Darker Nights at the Opera

Lights dimming as weakened companies succumb to the downturn in the economy

March 08, 2009|By Tim Smith | Tim Smith,tim.smith@baltsun.com

Many an opera plot is set in motion by a wicked curse that generates terrible heartache and loss. These days, it looks as if the real world of opera has been hit with a curse every bit as pernicious.

Although orchestras, art museums, theater troupes and dance companies have certainly been buffeted by the economy's precipitous decline that started last fall, opera is being hard-hit.

The Baltimore Opera Company filed for Chapter 11 bankruptcy protection in December, shortly after presenting a vividly sung production of Bellini's Norma that made it to the stage only after a longtime donor guaranteed the salaries for the cast. The cash-short company, incorporated in 1950, canceled the remainder of the season, leaving ticket-holders to take their place in the line of creditors.

Last month, Connecticut Opera in Hartford abruptly shut its doors for good after nearly seven decades - filing for bankruptcy was considered too costly. That was essentially the same decision reached by Opera Pacific in Orange County, south of Los Angeles; that company closed in November. The Los Angeles Opera laid off 17 staffers.

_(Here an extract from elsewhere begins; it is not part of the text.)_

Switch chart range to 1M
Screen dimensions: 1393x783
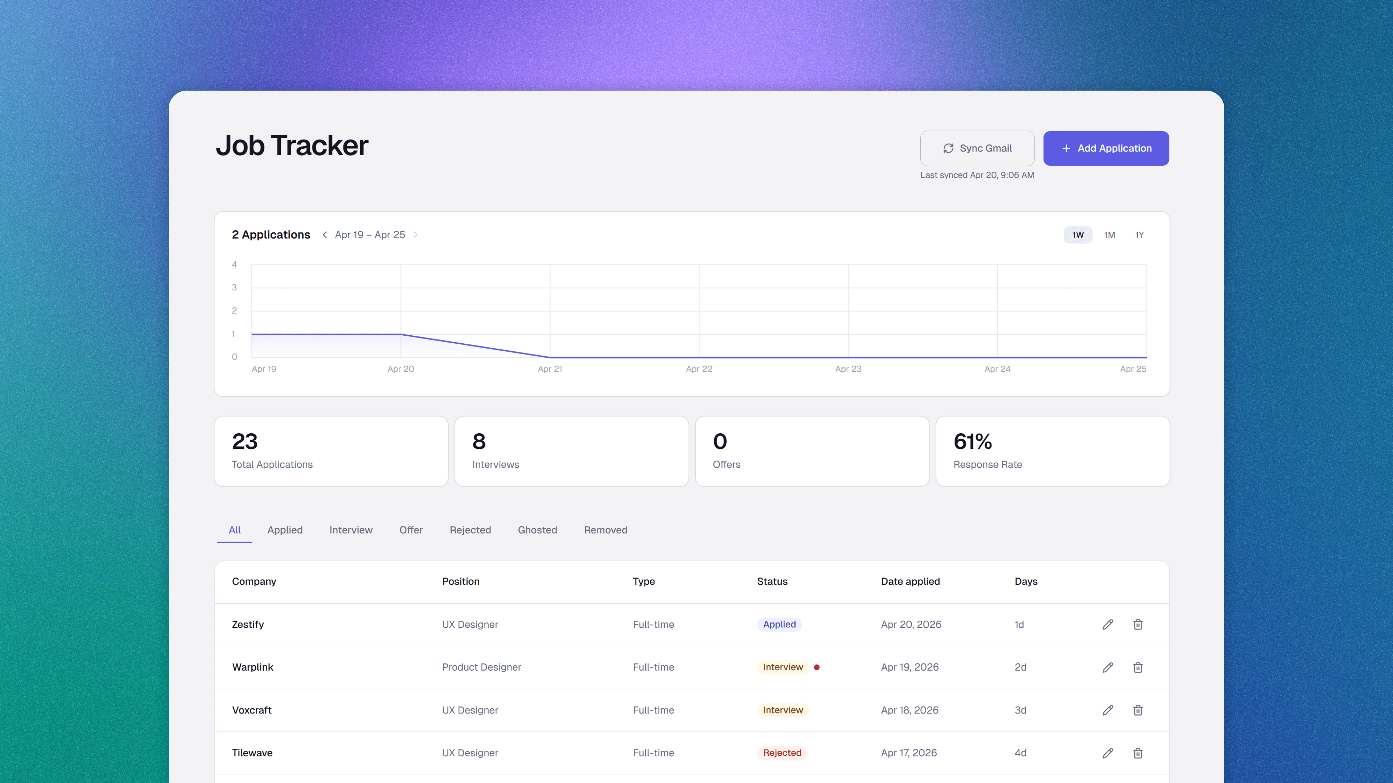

And just last week, New York's Metropolitan Opera, the epicenter of operatic art, revealed more signs of the toll that the sinking economy is taking. The company put up the giant, beloved Marc Chagall paintings that adorn the opera house at Lincoln Center as collateral for an existing line of credit to help with cash-flow issues. Met staffers are taking a 10 percent pay cut; singers are being asked to do the same next season, a season already affected by cost-cutting measures.

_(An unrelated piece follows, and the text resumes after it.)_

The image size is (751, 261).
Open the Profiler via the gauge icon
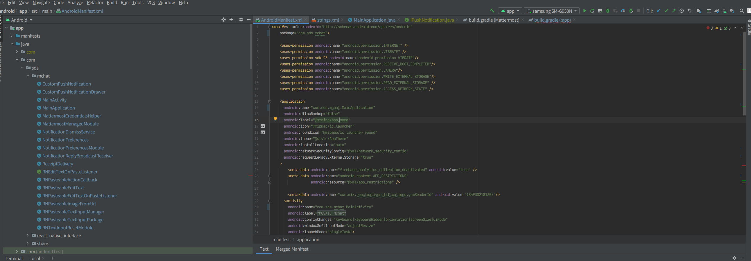(x=623, y=11)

This is clearly no ordinary recession.

"I've never seen anything like it, even going back to 1980," says Marc Scorca, president and CEO of Opera America, a New York-based service organization representing more than 100 professional companies in 43 states. "It has had an unprecedented impact."

Even fundamentally healthy companies are scaling back on the number of productions or performances. Washington National Opera, for example, which has enjoyed steady ticket sales and contributions this season, had to postpone next season's scheduled presentation of the four-part Ring Cycle by Wagner; the company was unable to raise the millions needed for the project.

The flip side is that opera remains popular. Studies by the National Endowment for the Arts reveal that opera audiences grew 35 percent between 1982 and 1992, and another eight percent the decade after that - the largest increase in any of the arts disciplines. In 2002, more than 25 percent of operagoers were under the age of 35, rebutting the stereotype of an exclusively older crowd.

The Met's extraordinary success with high-def simulcasts beamed into movie theaters around the country and beyond also underlines the appeal of opera - as of last month, a little more than a million tickets have been sold this season.

And many companies are busily plunging ahead with their seasons, having already whittled expenses and doubled fundraising efforts as best they can. Baltimore's Opera Vivente, for example, a chamber-sized company accustomed to pinching pennies, opened a production of Monteverdi's The Coronation of Poppea this weekend and has one more work slated for May.

Washington National starts its spring season in two weeks, right on schedule with Britten's Peter Grimes; similarly large-scale pieces by Wagner and Puccini are to follow.

But the reassuring, business-as-usual news continues to be dwarfed by the bad. "When a city loses an opera company, it is not usually one of many in that city, so it is more likely to make headlines," Scorca says. "And when the Met makes some cutbacks, it makes headlines."

More downer news stories are likely. One reason is that many opera companies are not well-positioned to withstand steep recessions. More than half of American opera companies were founded since 1970, a quarter of them since 1980, so their roots are not as deep as many orchestras and other institutions.

"Fewer than 50 percent of the companies have significant endowments," Scorca says, "and most of those endowments are relatively new. They have not had a chance to grow over decades."

With so much focus on just getting each opera onto the stage - raising the money to pay for soloists, choristers, orchestra personnel, stage crew, scenery, costumes, etc. - many companies put off the substantial effort required to establish an endowment. Baltimore Opera never built up a significant one.

Other companies have seen once-healthy endowment funds lose 30 or more percent of their value with the market plunge, adding to budget pressures. (Nonprofits rely on drawing a small percentage annually from endowment funds to help with operating expenses.)